◆ **What you will do**
Write out the passage from the text on BAM complex inhibitors word for word, starting with "Automated summary" and going on through "disrupting OM integrity.".

-------- Source text --------

Combining Cell Envelope Stress Reporter Assays in a Screening Approach to Identify BAM Complex Inhibitors

The development of new antibiotics is particularly problematic in Gram-negative bacteria due to the presence of the outer membrane (OM), which serves as a permeability barrier. Recently, the beta-barrel assembly machine (BAM), located in the OM and responsible for beta-barrel type OM protein (OMP) assembly, has been validated as a novel target for antibiotics. Here, we identified potential BAM complex inhibitors using a screening approach that reports on cell envelope sigma(E) and Rcs stress in Escherichia coli. Screening a library consisting of 316 953 compounds yielded five compounds that induced sigma(E) and Rcs stress responses, while not inducing the intracellular heat-shock response. Two of the five compounds (compounds 2 and 14) showed the characteristics of known BAM complex inhibitors: synergy with OMP biogenesis mutants, decrease in the abundance of various OMPs, and loss of OM integrity. Importantly, compound 2 also inhibited BAM-dependent OMP folding in an in vitro refolding assay using purified BAM complex reconstituted in proteoliposomes.

Automated summary

Researchers identified potential BAM complex inhibitors as novel targets for antibiotics, which induced cell envelope sigma(E) and Rcs stress in bacteria. Two of the compounds showed characteristics of known BAM complex inhibitors, including reducing the abundance of OMPs and disrupting OM integrity.

-------- Provided records --------

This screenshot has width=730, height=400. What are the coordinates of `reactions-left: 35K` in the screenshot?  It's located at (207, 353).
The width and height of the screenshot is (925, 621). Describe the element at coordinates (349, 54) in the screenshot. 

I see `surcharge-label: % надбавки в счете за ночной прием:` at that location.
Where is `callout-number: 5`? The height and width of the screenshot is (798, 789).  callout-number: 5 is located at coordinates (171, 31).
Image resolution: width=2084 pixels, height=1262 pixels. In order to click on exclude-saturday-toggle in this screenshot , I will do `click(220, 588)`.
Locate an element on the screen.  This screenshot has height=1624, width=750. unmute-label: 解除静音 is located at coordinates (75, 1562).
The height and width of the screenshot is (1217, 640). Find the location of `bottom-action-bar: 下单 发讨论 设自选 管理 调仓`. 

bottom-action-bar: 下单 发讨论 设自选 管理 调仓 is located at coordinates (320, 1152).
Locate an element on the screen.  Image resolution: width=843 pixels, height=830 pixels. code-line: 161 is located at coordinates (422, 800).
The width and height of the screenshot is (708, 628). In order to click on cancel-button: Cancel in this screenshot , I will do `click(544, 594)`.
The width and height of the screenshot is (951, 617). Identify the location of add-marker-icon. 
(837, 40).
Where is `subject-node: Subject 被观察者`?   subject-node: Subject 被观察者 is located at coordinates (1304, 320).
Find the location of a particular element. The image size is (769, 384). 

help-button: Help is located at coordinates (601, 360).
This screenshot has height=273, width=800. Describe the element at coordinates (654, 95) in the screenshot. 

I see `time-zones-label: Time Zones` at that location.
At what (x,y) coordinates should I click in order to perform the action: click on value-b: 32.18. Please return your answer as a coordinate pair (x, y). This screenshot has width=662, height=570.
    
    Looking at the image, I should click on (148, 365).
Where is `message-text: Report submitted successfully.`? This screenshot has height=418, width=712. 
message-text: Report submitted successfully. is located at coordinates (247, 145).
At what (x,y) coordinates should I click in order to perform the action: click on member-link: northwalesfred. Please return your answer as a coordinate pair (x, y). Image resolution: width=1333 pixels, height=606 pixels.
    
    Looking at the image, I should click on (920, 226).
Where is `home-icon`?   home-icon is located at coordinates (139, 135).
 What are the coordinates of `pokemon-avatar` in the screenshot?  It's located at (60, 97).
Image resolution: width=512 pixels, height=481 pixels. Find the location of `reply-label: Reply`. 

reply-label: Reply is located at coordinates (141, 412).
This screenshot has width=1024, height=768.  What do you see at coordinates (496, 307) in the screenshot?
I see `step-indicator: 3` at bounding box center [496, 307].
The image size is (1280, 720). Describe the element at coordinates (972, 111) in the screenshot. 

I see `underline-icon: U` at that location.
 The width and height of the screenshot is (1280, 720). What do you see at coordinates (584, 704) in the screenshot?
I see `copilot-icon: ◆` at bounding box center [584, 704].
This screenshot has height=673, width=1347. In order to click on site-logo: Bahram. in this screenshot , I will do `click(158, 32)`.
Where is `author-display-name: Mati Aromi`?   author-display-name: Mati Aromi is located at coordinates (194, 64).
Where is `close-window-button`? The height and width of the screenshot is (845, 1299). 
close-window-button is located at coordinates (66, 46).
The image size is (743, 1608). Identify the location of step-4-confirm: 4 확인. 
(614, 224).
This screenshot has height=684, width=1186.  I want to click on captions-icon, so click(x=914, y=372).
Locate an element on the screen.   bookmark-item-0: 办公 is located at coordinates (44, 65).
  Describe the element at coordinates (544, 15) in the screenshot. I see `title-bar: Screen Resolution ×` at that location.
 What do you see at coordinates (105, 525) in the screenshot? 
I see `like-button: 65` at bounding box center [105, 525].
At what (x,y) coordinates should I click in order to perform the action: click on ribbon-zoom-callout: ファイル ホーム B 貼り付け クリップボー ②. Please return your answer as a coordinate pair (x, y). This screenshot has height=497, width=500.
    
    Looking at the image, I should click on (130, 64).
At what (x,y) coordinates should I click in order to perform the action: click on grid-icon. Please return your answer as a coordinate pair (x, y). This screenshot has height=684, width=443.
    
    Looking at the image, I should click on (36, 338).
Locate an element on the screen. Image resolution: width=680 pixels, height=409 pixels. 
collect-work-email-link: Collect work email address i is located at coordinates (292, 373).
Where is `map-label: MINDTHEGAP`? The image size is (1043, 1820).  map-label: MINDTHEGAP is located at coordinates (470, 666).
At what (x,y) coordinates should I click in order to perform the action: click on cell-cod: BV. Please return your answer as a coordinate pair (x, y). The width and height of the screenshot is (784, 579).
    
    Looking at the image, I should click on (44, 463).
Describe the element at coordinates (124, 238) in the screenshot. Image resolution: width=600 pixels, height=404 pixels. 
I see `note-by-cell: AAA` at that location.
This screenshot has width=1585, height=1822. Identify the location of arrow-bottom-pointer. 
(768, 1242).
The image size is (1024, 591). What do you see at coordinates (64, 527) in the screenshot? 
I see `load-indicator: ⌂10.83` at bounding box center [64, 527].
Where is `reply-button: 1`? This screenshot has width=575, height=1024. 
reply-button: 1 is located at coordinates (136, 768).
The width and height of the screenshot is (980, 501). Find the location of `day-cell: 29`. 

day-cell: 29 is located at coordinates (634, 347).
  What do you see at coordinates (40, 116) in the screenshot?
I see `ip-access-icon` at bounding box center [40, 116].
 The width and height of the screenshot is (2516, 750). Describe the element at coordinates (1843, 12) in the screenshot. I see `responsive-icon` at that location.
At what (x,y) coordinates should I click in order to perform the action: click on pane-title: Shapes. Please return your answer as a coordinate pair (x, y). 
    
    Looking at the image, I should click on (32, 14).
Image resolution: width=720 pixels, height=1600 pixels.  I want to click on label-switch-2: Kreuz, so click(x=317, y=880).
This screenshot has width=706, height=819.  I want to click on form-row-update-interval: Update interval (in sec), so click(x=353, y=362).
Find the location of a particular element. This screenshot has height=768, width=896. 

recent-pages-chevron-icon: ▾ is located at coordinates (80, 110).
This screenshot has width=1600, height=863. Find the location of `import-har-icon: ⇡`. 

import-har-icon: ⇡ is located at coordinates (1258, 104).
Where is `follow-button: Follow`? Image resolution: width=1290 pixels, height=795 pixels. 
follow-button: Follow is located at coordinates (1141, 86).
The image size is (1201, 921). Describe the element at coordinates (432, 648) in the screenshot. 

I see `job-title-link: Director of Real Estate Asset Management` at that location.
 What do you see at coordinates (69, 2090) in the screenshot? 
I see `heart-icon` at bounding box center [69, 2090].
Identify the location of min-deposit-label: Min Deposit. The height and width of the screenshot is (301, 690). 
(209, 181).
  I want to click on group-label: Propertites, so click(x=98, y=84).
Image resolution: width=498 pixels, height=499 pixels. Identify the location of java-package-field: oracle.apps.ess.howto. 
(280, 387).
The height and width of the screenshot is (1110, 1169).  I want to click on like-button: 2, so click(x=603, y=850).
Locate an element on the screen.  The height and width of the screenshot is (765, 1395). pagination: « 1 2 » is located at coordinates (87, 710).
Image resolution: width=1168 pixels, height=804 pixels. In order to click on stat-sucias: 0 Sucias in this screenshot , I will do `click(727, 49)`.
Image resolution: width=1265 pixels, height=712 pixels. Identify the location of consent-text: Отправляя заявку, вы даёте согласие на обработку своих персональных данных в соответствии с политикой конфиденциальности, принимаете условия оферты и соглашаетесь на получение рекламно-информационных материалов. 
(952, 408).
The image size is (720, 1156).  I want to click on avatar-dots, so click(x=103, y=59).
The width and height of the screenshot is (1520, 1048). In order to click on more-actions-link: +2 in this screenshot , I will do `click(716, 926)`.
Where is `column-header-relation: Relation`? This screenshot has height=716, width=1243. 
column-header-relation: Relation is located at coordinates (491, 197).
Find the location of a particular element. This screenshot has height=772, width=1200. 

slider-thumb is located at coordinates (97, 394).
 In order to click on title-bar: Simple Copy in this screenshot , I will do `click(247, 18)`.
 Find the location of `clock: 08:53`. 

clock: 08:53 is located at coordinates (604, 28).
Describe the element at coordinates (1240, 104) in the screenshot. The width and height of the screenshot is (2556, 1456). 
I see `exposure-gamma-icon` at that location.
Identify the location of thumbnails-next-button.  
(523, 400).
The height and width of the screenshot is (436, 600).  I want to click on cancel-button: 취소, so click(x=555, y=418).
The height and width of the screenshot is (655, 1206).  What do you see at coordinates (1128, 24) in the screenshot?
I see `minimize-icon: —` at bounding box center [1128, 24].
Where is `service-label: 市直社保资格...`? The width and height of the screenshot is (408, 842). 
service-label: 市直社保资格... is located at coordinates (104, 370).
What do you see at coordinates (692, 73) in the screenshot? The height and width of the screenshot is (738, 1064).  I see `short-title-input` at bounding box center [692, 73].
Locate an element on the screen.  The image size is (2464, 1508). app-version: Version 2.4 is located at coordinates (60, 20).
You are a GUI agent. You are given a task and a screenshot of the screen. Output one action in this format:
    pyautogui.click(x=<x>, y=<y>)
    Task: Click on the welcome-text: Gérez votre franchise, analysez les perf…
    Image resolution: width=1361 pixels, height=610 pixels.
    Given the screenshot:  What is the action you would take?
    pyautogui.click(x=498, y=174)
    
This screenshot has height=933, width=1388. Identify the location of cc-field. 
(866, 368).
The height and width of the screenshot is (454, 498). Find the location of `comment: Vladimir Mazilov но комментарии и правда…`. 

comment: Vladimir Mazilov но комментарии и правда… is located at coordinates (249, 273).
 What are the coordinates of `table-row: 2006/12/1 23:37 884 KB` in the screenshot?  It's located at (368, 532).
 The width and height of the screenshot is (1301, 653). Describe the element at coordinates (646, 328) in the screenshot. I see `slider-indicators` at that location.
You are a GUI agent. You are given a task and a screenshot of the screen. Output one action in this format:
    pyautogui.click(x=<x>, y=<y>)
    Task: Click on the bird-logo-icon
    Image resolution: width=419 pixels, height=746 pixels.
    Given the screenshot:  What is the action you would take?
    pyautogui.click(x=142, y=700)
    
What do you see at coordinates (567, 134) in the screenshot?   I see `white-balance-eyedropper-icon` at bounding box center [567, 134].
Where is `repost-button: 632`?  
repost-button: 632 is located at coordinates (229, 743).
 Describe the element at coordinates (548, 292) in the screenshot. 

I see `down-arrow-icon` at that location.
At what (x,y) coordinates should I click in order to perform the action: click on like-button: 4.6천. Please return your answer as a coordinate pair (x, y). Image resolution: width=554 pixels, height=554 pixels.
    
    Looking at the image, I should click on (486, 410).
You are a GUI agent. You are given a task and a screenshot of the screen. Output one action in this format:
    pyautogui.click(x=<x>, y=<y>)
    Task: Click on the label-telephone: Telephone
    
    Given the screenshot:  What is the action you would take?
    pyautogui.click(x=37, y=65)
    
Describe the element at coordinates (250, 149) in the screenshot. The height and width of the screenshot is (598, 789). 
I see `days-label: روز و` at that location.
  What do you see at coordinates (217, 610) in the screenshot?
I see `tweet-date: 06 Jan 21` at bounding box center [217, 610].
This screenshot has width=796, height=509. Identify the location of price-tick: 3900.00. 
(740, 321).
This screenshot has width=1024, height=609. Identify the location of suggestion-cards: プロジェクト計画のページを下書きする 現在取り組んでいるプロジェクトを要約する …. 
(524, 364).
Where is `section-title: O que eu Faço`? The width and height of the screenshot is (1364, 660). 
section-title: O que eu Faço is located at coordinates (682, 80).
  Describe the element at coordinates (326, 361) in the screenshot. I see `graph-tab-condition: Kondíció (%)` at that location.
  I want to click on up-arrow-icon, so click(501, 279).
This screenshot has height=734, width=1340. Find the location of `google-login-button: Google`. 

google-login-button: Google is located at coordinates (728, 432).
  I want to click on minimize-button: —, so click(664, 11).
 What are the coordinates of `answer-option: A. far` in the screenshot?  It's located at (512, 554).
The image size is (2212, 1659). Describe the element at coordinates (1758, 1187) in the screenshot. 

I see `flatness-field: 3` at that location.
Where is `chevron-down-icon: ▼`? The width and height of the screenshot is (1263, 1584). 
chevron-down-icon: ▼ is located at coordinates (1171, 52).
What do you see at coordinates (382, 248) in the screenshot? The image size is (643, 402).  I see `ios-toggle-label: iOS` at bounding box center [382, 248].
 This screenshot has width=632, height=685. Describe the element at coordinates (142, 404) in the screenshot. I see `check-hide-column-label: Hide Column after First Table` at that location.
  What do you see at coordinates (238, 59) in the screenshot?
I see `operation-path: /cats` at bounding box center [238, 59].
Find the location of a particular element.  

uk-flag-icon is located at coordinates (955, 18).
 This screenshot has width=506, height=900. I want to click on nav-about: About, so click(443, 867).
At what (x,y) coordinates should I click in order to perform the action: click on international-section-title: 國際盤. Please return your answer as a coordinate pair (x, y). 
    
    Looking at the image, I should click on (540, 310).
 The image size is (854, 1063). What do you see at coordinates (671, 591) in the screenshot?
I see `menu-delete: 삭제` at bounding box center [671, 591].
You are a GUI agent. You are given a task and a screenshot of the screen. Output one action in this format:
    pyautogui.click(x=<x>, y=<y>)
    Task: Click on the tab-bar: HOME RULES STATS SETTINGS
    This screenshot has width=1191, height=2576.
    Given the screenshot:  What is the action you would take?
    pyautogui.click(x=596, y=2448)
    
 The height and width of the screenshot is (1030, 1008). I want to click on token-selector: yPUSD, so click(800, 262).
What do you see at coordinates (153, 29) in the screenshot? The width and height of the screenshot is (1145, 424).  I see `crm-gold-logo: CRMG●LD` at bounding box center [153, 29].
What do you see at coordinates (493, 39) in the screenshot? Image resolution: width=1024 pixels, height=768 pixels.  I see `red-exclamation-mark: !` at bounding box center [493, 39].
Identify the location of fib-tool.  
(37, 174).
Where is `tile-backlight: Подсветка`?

--------

◆ **Answer for the task**
Automated summary

Researchers identified potential BAM complex inhibitors as novel targets for antibiotics, which induced cell envelope sigma(E) and Rcs stress in bacteria. Two of the compounds showed characteristics of known BAM complex inhibitors, including reducing the abundance of OMPs and disrupting OM integrity.